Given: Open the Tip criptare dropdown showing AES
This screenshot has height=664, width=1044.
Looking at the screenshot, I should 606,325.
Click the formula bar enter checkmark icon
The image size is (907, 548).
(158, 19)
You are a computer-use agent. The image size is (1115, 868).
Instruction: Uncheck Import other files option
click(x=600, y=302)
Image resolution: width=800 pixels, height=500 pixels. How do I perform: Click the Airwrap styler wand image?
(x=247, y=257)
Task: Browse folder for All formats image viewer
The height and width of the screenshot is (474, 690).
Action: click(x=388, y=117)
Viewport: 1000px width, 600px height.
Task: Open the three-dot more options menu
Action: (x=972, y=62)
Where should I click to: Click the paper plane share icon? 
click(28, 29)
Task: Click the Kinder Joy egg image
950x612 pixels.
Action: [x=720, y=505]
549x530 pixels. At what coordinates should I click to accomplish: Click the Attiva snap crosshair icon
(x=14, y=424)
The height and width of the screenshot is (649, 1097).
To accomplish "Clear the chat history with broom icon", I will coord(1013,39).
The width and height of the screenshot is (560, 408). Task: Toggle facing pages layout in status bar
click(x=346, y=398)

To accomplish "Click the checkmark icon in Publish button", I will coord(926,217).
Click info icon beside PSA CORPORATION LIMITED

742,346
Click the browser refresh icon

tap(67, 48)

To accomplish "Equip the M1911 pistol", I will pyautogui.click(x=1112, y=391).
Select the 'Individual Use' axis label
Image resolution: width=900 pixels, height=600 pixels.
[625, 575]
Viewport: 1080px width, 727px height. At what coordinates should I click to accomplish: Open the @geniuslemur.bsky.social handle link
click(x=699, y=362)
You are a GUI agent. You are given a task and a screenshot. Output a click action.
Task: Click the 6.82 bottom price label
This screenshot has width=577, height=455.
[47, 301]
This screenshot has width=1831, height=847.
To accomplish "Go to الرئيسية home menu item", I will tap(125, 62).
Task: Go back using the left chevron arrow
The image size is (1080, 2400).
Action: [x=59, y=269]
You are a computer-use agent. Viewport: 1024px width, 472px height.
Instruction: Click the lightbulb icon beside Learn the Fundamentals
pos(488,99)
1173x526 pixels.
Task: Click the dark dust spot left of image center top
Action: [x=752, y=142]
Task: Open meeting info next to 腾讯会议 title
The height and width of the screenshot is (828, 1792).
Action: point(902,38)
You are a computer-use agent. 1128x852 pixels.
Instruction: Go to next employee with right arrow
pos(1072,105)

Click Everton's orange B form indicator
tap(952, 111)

_TASK INSTRUCTIONS_
Please list every line of the records that contains "agent".

_PROBLEM SOLUTION_
You are a computer-use agent. The image size is (1115, 868).
You are a GUI agent. You are given a task and a screenshot. Output a click action.
You are a computer-use agent. Viewport: 1024px width, 472px height.
You are a computer-use agent. 1128x852 pixels.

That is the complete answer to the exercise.